Looking at the leaders in Fielding Win Shares for AL SS this morning, this is what I saw:
1 J Uribe CHA 6.4
2 J Peralta CLE 5.7
3 J Lugo TB 5.0
4 D Jeter NYA 4.8
I was surprised to see Jeter so high – because the sabermetric crowd usually likes to kill Jeter’s defensive rep.
Last year, Rob Neyer of ESPN.comn called Jeter a “terrible” SS – twice in the span of days, once in print in his column and once in an ESPN News interview.
I never understood the “terrible” label.
Does Jeter have great range? No. His range, in my opinion, is somewhat limited – esp. going to his left.

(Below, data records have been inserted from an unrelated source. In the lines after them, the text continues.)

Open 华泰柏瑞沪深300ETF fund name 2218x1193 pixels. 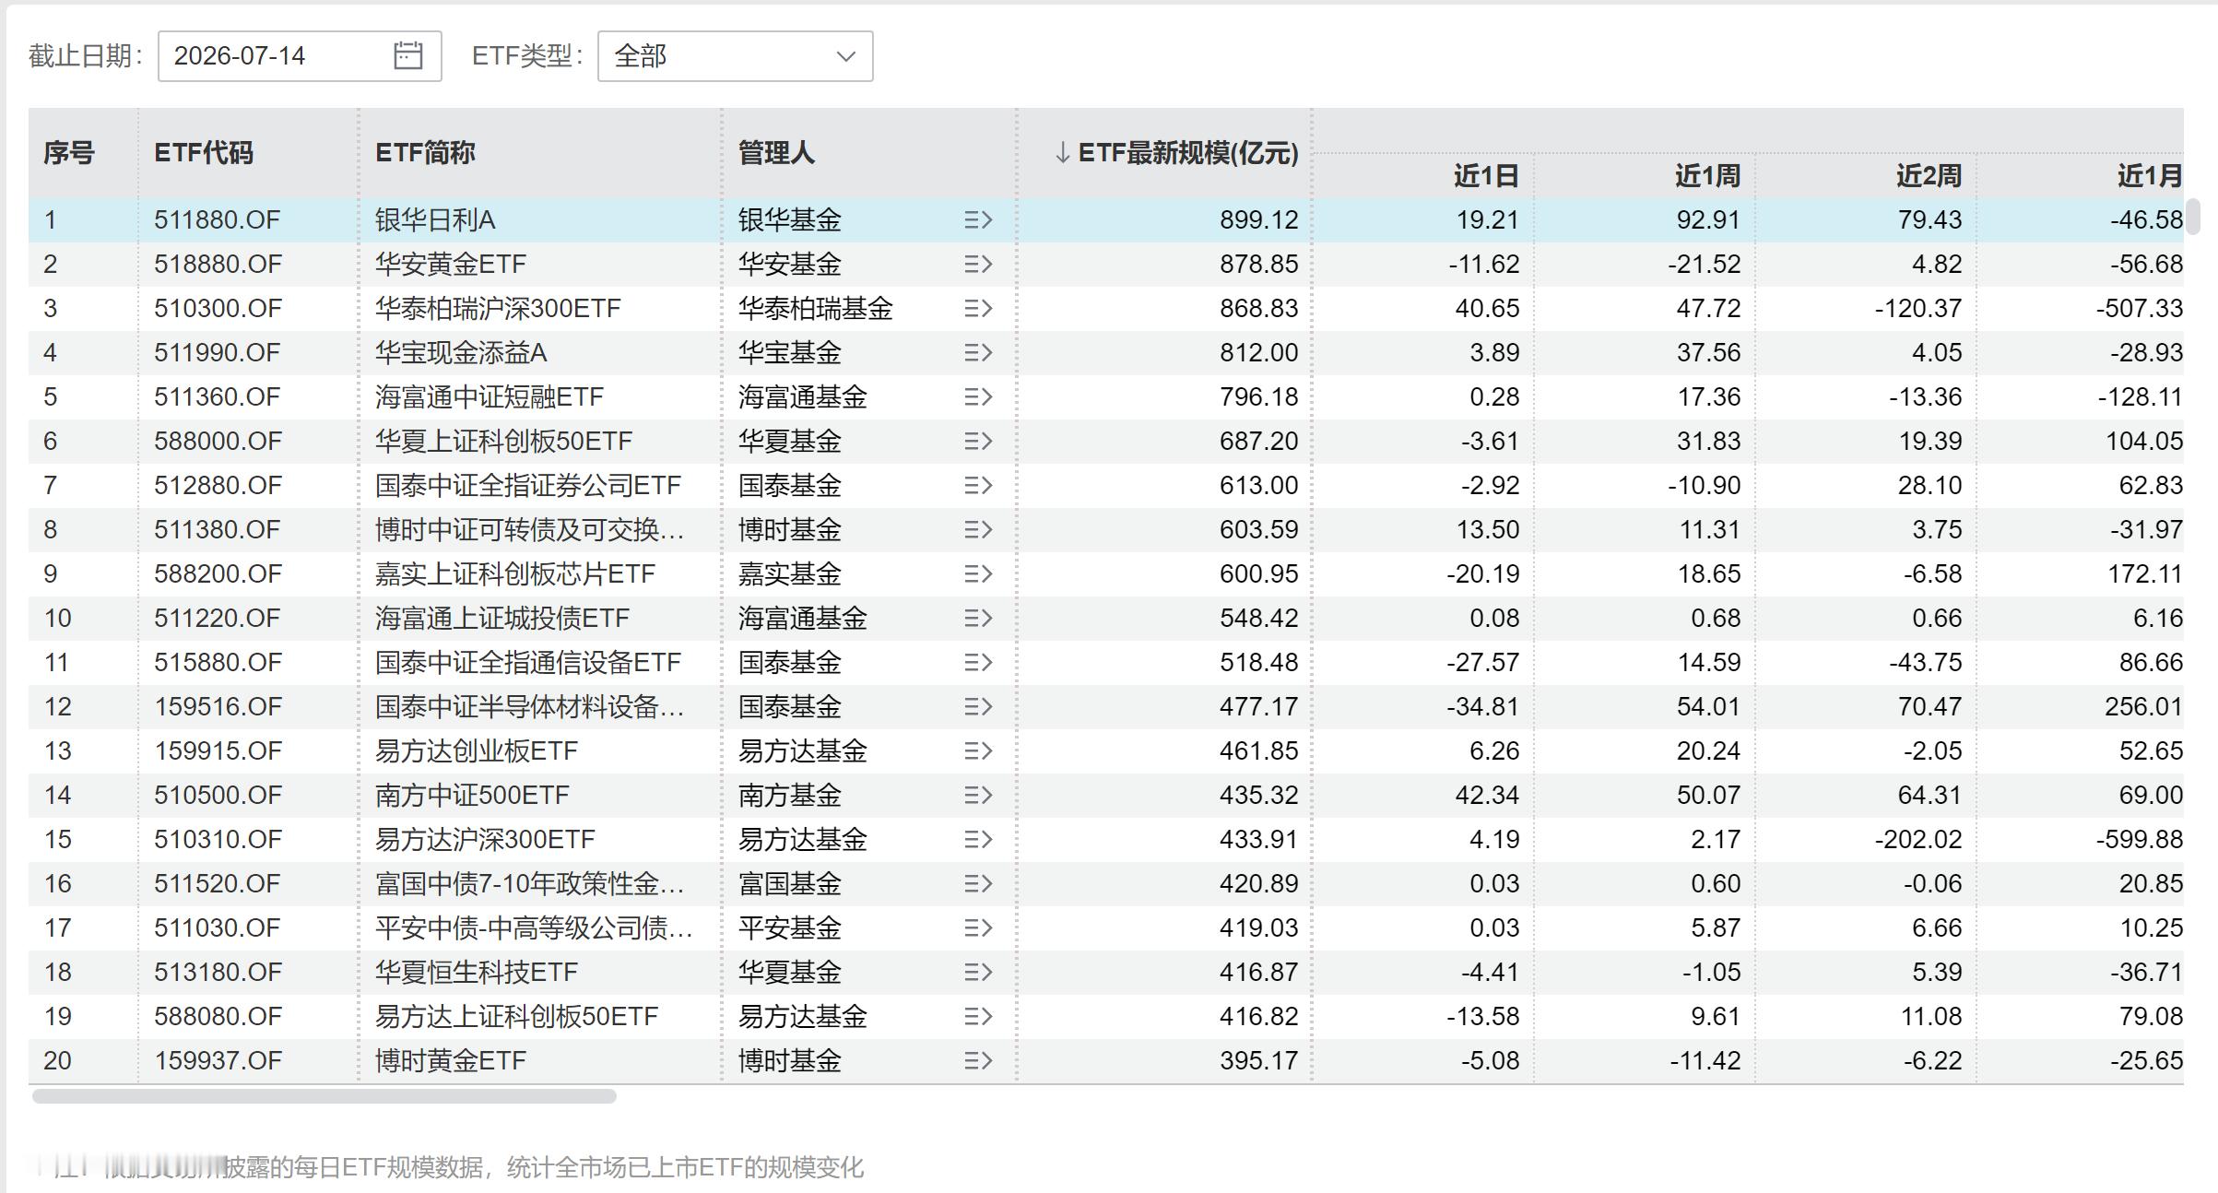tap(498, 308)
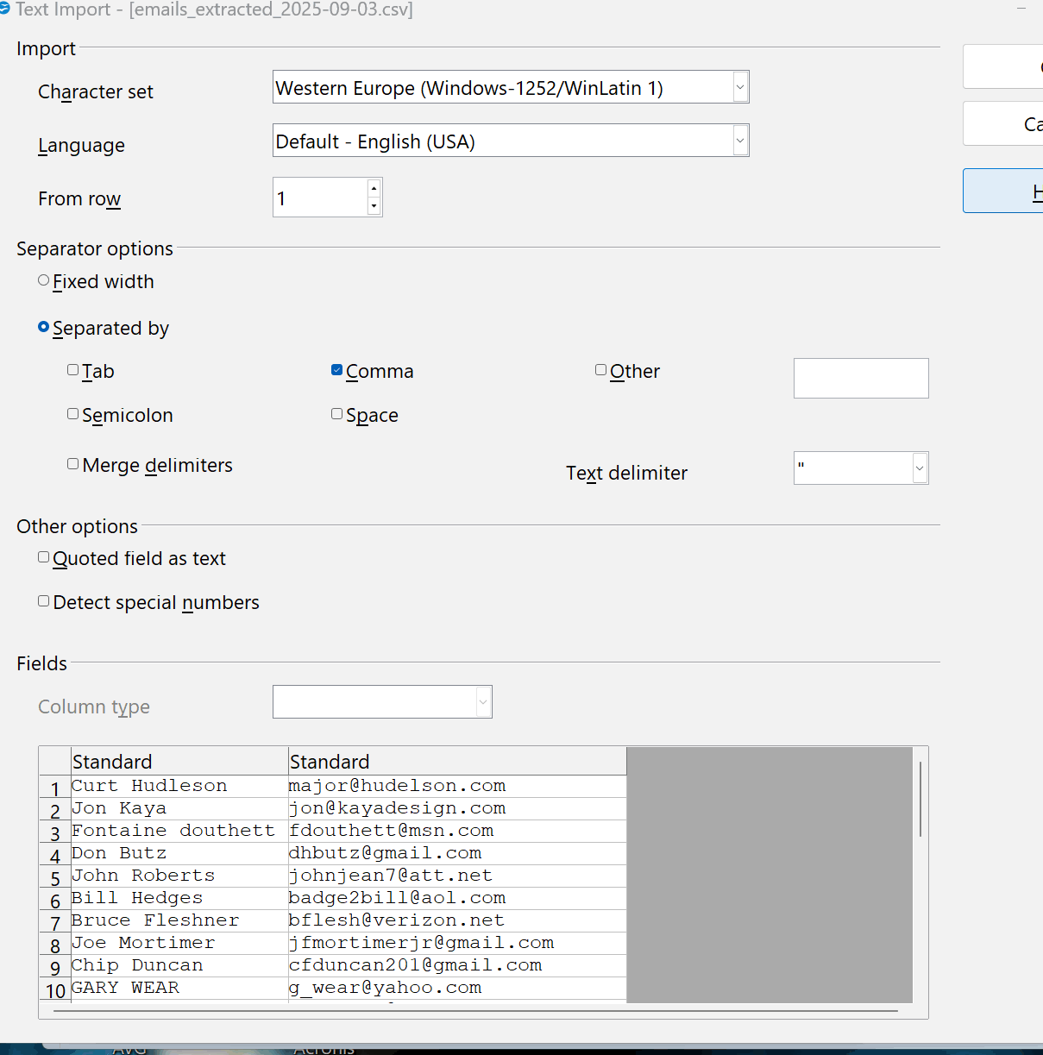The width and height of the screenshot is (1043, 1055).
Task: Uncheck the Comma separator checkbox
Action: (337, 370)
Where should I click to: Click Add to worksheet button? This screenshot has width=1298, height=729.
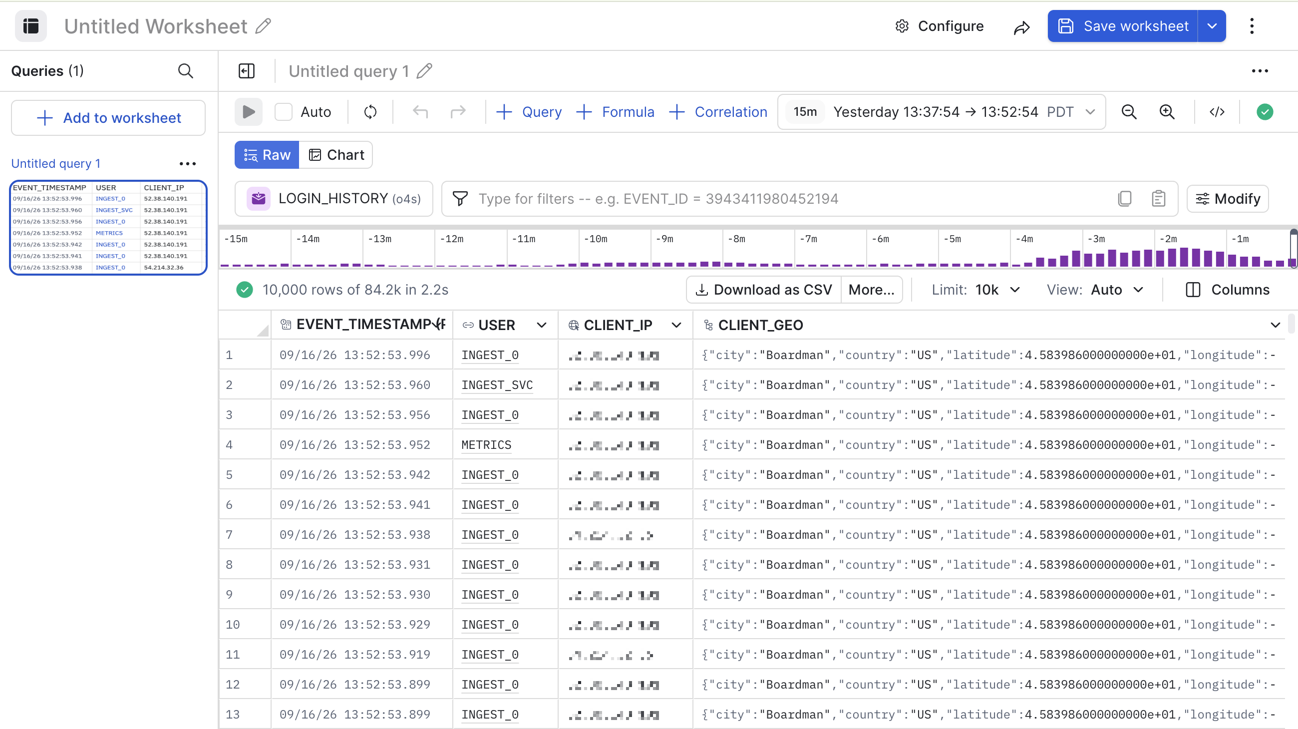(108, 118)
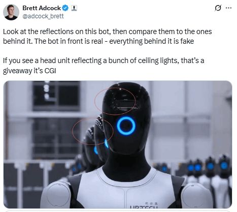The height and width of the screenshot is (212, 237).
Task: Click the glowing blue ring on front robot
Action: click(x=126, y=126)
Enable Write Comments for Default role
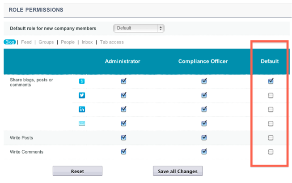Screen dimensions: 292x183 tap(271, 152)
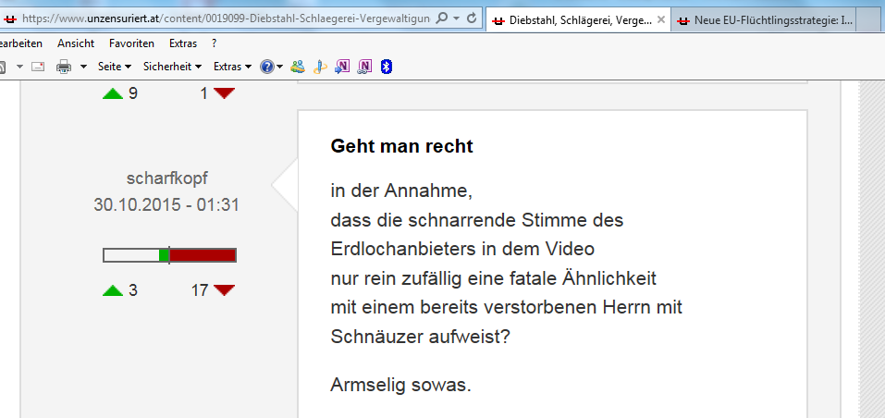This screenshot has width=885, height=418.
Task: Close the Diebstahl, Schlägerei tab
Action: pos(661,18)
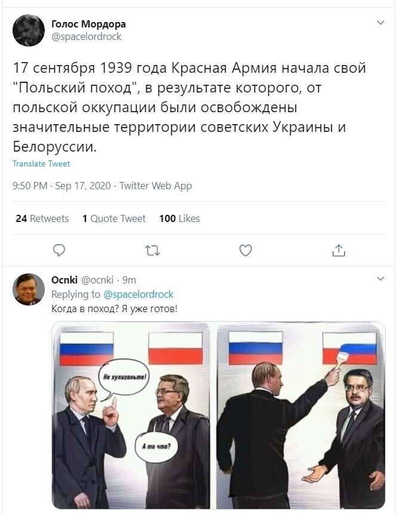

Is he a terrible SS? No. A terrible SS would have been moved off SS by now. Tony Batista was moved. Chipper Jones was moved. Mike Lansing was moved. Mark Lewis was moved. Jose Offerman was moved. Wil Cordero was moved. Julio Franco was moved. In the big leagues, if you truly are a terrible SS, you will eventually be moved. Even a stupid team figures it out after a while. Jeter has not been moved, because he is not terrible with the glove at SS.
As a Yankees fan, at no point in time, over the last several seasons, has a ball been hit to Jeter at SS where I thought “Oh, no, why did you hit it to him?” – - the way one would think when balls were hit to the Jose Offerman or Wil Cordero types (when they were trying to play SS).
In fact, when a grounder is hit to Jeter, within normal range, my gut reaction and expectation is “that’s an out.” I have no fear whatsoever on a groundball to Jeter.
Further, in Baseball America’s recent 2005 Best Tools Survey, League Managers selected Derek Jeter as the AL’s “Best Defensive SS” – ahead of Miggy Tejada (at # 2) and Michael Young (at # 3).
So, the stats now favor Jeter, and are in line with those on the field. Therefore, is it now time for people to stop lamenting about Jeter’s glove work?